Work task: Would you restate every entry below word for word? Leave out the pictures.

Source information:
---*---

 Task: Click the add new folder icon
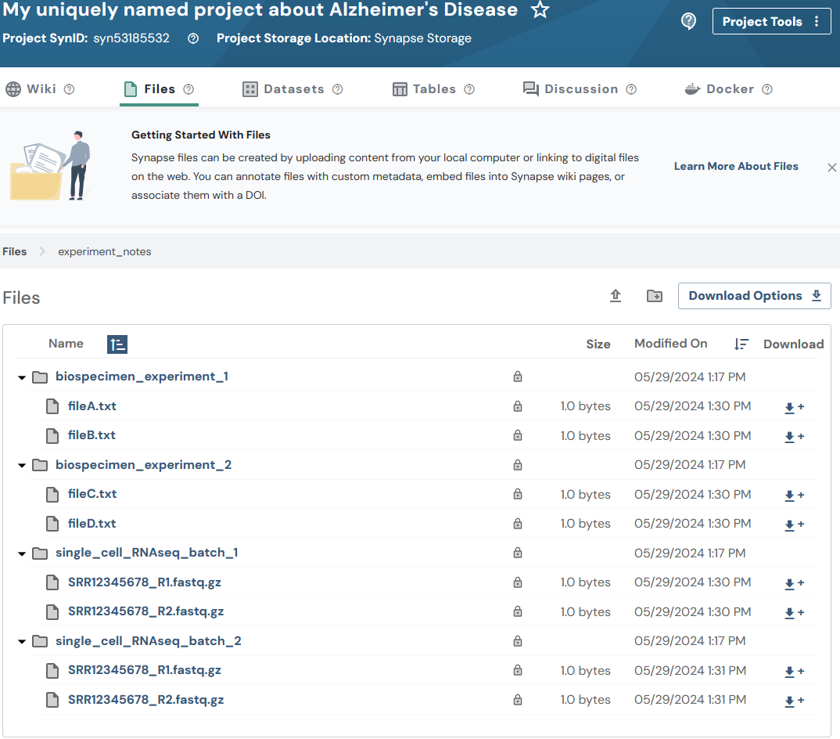tap(655, 296)
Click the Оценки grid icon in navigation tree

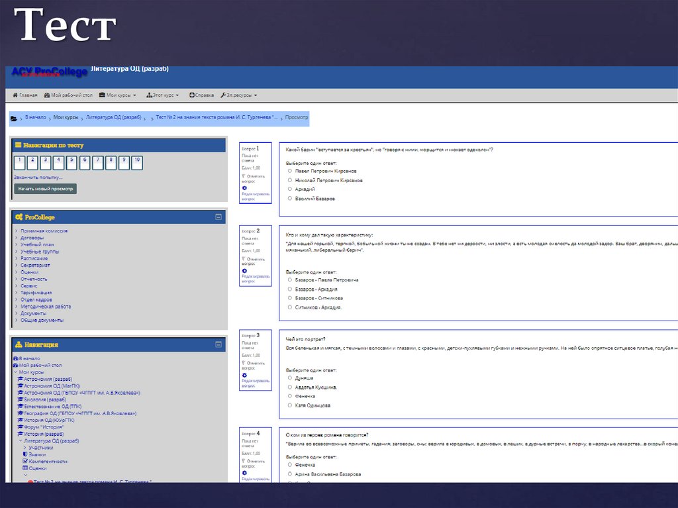pyautogui.click(x=25, y=468)
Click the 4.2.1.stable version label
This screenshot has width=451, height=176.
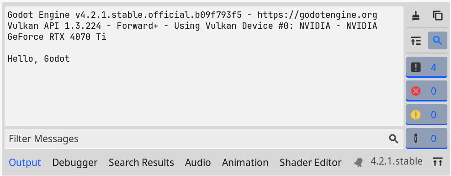tap(396, 161)
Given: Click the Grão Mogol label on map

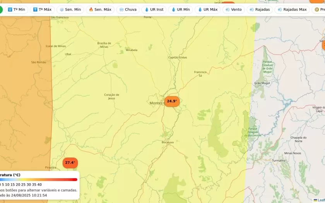Looking at the screenshot, I should click(262, 83).
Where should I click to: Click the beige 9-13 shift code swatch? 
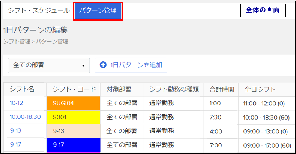[73, 131]
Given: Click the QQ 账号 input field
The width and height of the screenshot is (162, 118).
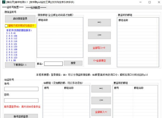Looking at the screenshot, I should coord(21,89).
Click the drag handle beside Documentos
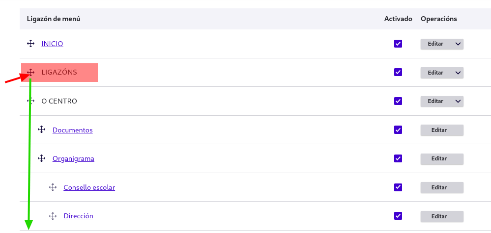Viewport: 491px width, 233px height. tap(42, 130)

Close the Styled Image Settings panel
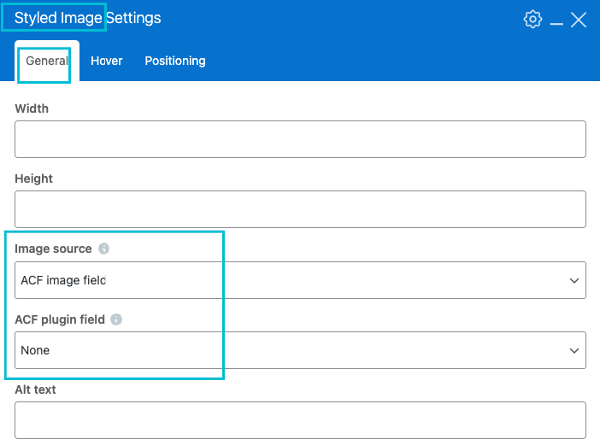[x=579, y=19]
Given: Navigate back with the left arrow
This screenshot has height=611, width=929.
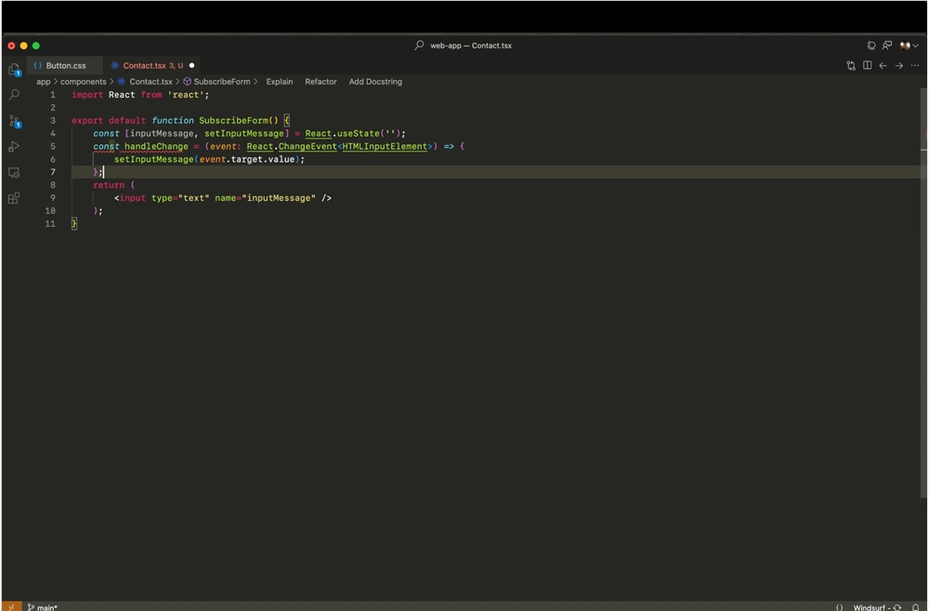Looking at the screenshot, I should [883, 66].
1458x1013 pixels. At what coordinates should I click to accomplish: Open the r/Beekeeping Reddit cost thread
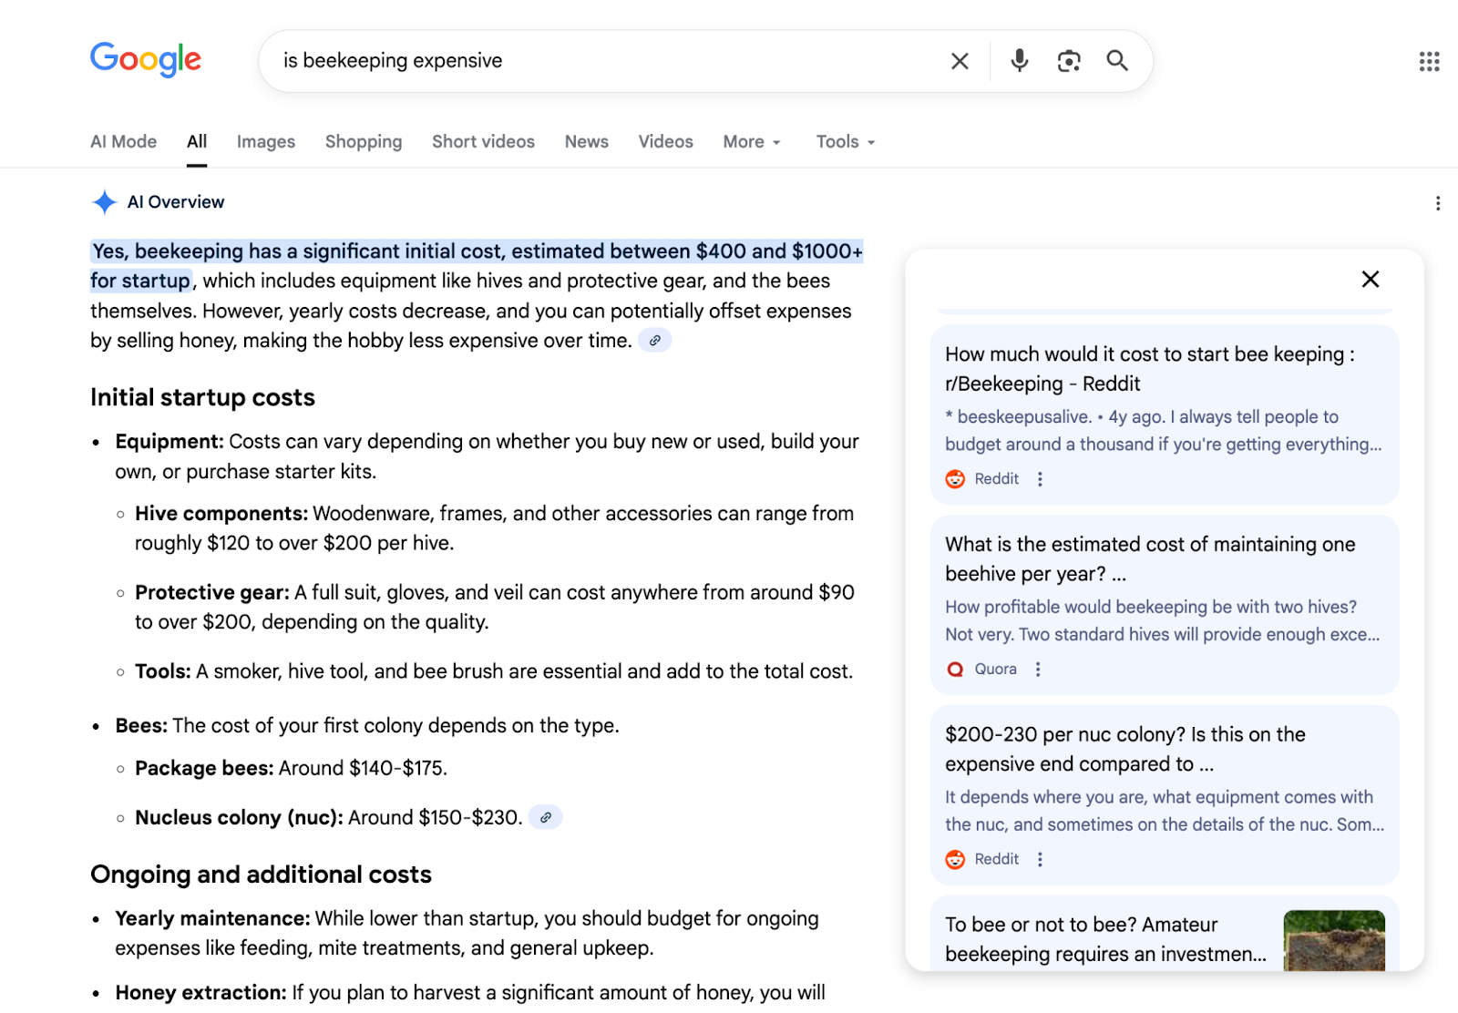[x=1149, y=369]
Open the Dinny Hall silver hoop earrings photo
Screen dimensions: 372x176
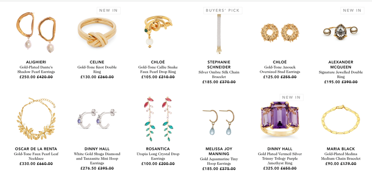point(97,118)
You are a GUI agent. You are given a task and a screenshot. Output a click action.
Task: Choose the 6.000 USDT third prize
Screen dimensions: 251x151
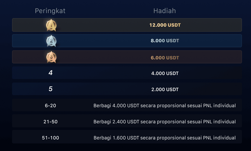tap(165, 58)
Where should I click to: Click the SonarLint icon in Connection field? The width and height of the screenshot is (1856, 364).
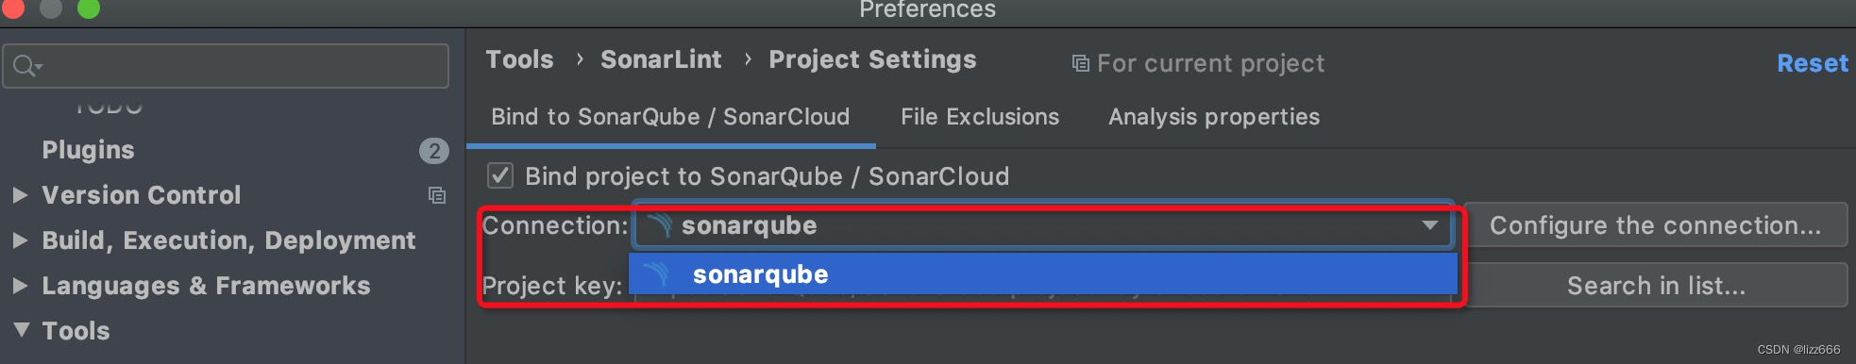pyautogui.click(x=660, y=225)
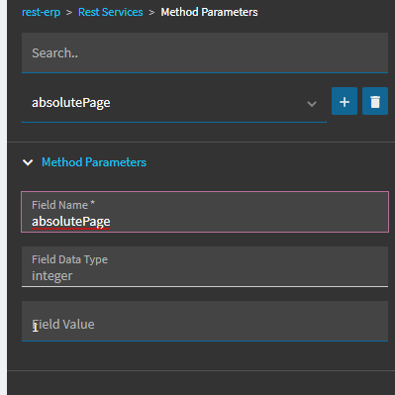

---*---

Answer area:
 Task: Click the add new folder icon
tap(655, 296)
Click the Оценки grid icon in navigation tree

pyautogui.click(x=25, y=468)
Click the 4.2.1.stable version label
This screenshot has width=451, height=176.
tap(396, 161)
Given: Click the Grão Mogol label on map

Looking at the screenshot, I should click(262, 83).
Where should I click to: Click the beige 9-13 shift code swatch? 
[73, 131]
Given: Click the QQ 账号 input field
The width and height of the screenshot is (162, 118).
Looking at the screenshot, I should coord(21,89).
Click the drag handle beside Documentos
Viewport: 491px width, 233px height. tap(42, 130)

Close the Styled Image Settings panel
[x=579, y=19]
Given: Navigate back with the left arrow
This screenshot has height=611, width=929.
Looking at the screenshot, I should [883, 66].
1458x1013 pixels. At what coordinates should I click to accomplish: Open the r/Beekeeping Reddit cost thread
[x=1149, y=369]
Open the Dinny Hall silver hoop earrings photo
Screen dimensions: 372x176
point(97,118)
You are a GUI agent. You are given a task and a screenshot. Output a click action.
Task: Choose the 6.000 USDT third prize
Screen dimensions: 251x151
tap(165, 58)
Where should I click to: Click the SonarLint icon in Connection field? The width and height of the screenshot is (1856, 364).
pyautogui.click(x=660, y=225)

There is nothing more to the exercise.